Im Rahmen der Tötungsdelikte begannen wir mit §§ 212, 22, 23 StGB. Schwerpunkt war im Rahmen des Tatentschlusses die Frage nach dem Vorsatz. Hierfür brachte der Prüfer verhältnismäßig viel Zeit auf, um die Problematik für die Bejahung von Vorsatz im Rahmen von Tötungsdelikten im Allgemeinen zu klären; Stichwort: Abgrenzung von Eventualvorsatz und bewusster Fahrlässigkeit-Hemmschwellentheorie – höchstrichterliche Rechtsprechung, nach der alle inneren und äußeren Tatumstände mit einzubeziehen sind. Der Prüfer legte hierbei großen Wert auf die genaue Analyse des vorliegenden Sachverhalts und der daran anknüpfenden Argumentation für das Vorliegen von Tatbestandsmerkmalen und subjektiven Elementen. Nacheinander sollten sich die Kandidaten in die Rolle des Verteidigers oder der Staatsanwaltschaft versetzen und argumentativ für oder gegen die Bejahung des vom Täter erfüllten Tatbestandes plädieren. Anschließend wurde §§ 211, 22, 23 StGB geprüft. Ein weiteres Augenmerk lag auf der Frage nach der Heimtücke-Eigenschaft im Rahmen von § 211 StGB (Wann genau kann jemand aufgrund von Arglosigkeit wehrlos sein?). Eingebettet wurde die materiell rechtliche Prüfung durch strafprozessuale (Grund-)Fragen. Hierbei wurden keine besonders schweren Probleme abgeprüft. Der Prüfer wollte lediglich wissen, wem das Anklagemonopol zusteht und wie dieses eingeschränkt werden kann. (StA; § 152 StPO – Einschränkung durch Privatklagedelikte). Weiterhin ging es um die Unterscheidung zwischen dem Legalitätsprinzip (§ 152 Abs. 2 StPO) und dem Opportunitätsprinzip (§§ 153 ff. StPO). Darüber hinaus wollte er wissen an welchem Gericht der von uns zu prüfende Sachverhalt seitens der StA anzuklagen ist und aus welchen Normen sich die Zuständigkeit ergibt (LG Frankfurt am Main– gr. Strafkammer bzw. Schwurgericht; §§ 74, 76 GVG und § 7 StPO). An dieser Stelle machte er einen Exkurs zur Besetzung der Strafkammer und wie bzw. mit welchem Ergebnis die Abstimmung zu erfolgen hat (2/3 Mehrheit nach § 263 StPO; Achtung: bei 5 Personen in der Kammer, müssen mindestens 4 Personen für das gleiche Ergebnis stimmen. Schöffen wirken an der Entscheidung wie Berufsrichter mit. Sind diese z.B. anderer Meinung als die drei Berufsrichter, ist die 2/3 Mehrheit nicht gewahrt).

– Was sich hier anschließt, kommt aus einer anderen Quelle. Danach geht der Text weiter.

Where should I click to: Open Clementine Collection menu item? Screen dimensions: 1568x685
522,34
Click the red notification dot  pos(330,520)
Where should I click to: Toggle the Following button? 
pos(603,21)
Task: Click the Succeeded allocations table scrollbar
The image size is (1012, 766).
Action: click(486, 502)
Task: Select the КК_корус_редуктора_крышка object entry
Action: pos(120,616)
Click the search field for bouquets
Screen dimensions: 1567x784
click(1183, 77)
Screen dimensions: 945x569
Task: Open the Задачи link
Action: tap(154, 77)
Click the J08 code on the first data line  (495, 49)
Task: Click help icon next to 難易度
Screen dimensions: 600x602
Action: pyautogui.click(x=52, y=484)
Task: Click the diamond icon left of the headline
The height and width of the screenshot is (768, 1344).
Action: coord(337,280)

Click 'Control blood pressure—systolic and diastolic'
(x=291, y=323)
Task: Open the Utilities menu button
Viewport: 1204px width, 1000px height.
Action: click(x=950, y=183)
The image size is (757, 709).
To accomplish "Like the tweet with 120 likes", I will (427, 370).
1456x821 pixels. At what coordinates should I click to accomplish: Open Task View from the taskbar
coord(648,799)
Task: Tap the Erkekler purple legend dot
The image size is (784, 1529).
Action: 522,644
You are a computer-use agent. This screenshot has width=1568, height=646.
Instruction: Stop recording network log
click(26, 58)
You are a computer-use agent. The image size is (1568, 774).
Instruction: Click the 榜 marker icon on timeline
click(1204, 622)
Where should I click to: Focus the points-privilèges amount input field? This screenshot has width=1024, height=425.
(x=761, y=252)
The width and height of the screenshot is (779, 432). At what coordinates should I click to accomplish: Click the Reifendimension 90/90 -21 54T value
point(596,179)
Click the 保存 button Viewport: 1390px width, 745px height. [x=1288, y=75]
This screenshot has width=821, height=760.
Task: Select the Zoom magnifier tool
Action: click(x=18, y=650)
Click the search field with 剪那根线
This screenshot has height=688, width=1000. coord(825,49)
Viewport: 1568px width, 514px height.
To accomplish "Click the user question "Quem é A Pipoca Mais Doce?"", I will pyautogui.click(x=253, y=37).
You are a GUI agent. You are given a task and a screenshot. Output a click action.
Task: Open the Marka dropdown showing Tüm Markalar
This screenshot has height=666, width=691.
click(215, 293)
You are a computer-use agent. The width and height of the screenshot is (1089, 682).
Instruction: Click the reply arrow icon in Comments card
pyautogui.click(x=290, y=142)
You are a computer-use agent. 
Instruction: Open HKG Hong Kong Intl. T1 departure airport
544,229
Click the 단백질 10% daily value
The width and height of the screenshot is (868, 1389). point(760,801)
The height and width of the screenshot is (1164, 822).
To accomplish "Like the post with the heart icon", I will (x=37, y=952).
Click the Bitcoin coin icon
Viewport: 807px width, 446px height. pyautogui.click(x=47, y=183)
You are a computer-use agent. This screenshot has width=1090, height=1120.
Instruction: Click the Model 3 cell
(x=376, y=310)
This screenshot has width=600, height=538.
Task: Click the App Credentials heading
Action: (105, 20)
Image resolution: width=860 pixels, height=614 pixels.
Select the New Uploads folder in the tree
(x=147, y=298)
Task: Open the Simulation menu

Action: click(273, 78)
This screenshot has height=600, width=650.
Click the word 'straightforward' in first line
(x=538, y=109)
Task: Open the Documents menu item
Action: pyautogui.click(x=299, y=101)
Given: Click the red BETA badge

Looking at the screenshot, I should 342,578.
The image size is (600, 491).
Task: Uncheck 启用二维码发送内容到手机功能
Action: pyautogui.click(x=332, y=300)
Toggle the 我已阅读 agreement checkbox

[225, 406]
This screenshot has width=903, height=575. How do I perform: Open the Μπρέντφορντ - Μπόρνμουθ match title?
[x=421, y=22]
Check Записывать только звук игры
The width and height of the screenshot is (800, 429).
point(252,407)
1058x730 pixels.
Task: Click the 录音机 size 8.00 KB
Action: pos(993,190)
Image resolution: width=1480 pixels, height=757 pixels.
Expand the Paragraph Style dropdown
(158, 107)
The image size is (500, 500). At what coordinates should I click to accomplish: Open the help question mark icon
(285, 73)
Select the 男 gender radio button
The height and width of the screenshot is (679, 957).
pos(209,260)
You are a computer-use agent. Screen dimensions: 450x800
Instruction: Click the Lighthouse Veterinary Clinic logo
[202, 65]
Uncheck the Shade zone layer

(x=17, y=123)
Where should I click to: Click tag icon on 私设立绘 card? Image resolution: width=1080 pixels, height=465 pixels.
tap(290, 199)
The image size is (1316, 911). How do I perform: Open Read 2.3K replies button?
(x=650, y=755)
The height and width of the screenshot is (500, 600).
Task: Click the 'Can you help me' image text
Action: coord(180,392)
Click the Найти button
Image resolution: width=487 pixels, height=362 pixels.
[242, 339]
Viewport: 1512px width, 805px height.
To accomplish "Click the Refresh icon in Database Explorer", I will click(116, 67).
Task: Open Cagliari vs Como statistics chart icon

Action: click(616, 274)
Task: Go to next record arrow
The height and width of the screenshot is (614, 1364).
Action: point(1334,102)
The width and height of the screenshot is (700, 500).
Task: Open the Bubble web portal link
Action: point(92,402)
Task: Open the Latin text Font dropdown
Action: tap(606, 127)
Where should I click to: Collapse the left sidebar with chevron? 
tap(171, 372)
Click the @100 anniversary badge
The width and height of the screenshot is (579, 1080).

Zum Schluss ging er noch auf Strafmilderungsgründe (vertypte Strafmilderungsgründe nach § 23 Abs. 2 StGB) und wegen der angebotenen 10.000 Euro auf § 46a StGB ein.
Insgesamt war die Prüfung sehr fair, wenngleich inhaltlich und trotz Abfragen von Grundkenntnissen zum Teil nicht wenig anspruchsvoll. Noten wurden keine verschenkt, aber mit guten Allgemeinkenntnissen im materiellen und prozessualen Recht war die Prüfung durchaus machbar.